What the higher Force writes through you is your own in the sense that you have been an instrument of manifestation – as is indeed every artist or worker. When you put your name to it, it is the name of the instrumental creator; but for sadhana it is necessary to recognise that the real Power, the true Creator was not your surface self, you were simply the living harp on which the Musician played his tune.

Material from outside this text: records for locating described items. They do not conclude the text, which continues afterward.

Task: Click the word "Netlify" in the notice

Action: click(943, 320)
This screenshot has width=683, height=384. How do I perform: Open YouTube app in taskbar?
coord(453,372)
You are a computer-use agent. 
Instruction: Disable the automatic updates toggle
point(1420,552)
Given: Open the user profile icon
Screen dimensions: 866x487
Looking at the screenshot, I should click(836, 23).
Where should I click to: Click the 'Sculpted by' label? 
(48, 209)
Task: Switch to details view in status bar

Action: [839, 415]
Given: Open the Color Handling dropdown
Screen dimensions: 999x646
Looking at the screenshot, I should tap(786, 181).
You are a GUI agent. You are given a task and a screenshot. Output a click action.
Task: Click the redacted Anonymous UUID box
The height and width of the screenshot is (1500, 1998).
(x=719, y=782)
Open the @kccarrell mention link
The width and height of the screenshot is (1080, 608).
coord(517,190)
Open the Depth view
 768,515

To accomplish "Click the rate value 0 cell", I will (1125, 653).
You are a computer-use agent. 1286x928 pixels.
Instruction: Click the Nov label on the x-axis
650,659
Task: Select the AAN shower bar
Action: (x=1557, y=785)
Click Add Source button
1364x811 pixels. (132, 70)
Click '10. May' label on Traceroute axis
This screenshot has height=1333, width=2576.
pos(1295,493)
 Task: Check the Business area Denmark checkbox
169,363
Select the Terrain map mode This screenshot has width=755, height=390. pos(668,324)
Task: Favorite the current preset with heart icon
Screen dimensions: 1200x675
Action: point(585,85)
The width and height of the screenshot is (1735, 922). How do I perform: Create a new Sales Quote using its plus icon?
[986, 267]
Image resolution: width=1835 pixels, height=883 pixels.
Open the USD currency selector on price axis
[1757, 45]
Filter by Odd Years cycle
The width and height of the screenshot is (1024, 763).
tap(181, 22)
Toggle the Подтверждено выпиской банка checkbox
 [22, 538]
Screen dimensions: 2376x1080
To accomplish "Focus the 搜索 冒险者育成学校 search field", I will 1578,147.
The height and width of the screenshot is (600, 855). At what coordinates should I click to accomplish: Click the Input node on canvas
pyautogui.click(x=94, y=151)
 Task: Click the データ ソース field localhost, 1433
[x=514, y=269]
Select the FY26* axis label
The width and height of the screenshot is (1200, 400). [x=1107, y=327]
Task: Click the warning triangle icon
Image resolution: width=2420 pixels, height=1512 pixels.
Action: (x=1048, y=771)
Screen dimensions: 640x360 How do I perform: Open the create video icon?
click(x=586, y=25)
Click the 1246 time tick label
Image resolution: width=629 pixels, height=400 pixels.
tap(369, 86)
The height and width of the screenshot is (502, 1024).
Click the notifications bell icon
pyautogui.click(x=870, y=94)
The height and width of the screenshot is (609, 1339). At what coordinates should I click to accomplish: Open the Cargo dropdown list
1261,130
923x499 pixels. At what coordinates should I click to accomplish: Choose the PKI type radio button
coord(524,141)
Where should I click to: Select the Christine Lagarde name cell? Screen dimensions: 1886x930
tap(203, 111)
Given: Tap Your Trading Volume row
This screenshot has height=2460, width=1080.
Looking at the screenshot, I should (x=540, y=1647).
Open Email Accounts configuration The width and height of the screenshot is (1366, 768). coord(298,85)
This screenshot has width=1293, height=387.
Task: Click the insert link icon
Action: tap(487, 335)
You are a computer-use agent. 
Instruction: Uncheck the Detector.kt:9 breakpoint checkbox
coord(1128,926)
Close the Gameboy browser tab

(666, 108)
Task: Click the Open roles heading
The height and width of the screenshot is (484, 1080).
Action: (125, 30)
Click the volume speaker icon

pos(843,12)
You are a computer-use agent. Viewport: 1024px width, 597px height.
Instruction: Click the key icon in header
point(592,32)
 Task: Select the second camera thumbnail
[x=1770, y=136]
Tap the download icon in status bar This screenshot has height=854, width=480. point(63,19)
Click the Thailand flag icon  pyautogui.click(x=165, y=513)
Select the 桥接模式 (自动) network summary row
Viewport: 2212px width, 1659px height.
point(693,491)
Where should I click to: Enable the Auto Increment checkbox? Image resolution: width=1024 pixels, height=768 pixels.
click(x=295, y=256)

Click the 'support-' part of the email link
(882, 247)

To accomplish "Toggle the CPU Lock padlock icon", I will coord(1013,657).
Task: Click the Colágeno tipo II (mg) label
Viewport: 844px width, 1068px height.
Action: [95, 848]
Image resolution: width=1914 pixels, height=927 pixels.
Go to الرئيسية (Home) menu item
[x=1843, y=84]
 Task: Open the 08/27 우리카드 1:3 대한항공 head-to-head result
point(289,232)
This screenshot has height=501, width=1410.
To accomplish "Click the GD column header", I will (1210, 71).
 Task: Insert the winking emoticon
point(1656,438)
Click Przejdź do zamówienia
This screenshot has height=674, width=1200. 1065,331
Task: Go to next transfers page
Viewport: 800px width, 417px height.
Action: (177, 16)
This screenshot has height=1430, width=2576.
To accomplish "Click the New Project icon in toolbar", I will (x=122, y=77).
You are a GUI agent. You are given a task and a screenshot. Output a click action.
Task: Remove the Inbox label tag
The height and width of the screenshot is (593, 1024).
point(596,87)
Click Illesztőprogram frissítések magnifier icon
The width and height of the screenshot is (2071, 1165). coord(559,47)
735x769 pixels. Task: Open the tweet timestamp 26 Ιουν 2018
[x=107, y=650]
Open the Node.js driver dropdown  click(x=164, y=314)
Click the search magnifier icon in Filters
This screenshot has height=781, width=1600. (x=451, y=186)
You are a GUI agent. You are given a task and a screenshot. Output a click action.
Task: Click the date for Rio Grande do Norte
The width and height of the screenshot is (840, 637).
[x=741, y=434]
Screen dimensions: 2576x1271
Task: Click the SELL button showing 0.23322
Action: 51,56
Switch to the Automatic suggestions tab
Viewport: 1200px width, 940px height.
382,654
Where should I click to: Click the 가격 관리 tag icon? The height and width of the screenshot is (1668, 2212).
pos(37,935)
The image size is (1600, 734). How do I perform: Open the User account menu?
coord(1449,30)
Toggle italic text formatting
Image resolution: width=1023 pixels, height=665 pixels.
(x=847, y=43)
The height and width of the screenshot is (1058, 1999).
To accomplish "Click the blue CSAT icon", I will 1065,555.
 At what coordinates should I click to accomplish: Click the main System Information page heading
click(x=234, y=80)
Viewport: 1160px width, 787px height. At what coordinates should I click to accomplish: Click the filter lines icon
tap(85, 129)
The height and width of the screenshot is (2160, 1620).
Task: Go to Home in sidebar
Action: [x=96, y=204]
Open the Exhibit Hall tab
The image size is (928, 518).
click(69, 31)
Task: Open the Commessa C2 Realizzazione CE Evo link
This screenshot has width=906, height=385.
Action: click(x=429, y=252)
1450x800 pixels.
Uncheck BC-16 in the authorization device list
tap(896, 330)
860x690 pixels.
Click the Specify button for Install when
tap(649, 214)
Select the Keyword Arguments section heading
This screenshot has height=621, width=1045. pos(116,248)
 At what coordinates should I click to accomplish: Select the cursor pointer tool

The true Ananda of creation is not the pleasure of the ego in having personally done well and in being somebody, that is an extraneous element which attaches itself to the true joy of work and creation. The Ananda comes by the inrush of a larger Might and Delight, āveśa; there is the thrill of being possessed and used by a superpersonal Power, the exultation and exaltation of the uplifting of the consciousness, the joy of its illumination and its greatened and heightened action and the joy of the beauty, power or perfection that is being created. How far, how intensely one feels these things, depends on the condition of the consciousness at the time, the temperament, the activity of the vital, the mind’s receptivity and response. The Yogi (or even certain strong and calm minds) is not carried away, as the mind and the vital often are, by the Ananda,– he holds and watches it and there is no mere excitement mixed with the divine flow of it through the conscious instrument and the body. There is a greater Ananda of samarpaṇa, of spiritual realisation or divine love, but in the spiritual consciousness and life the Ananda of creation has its place.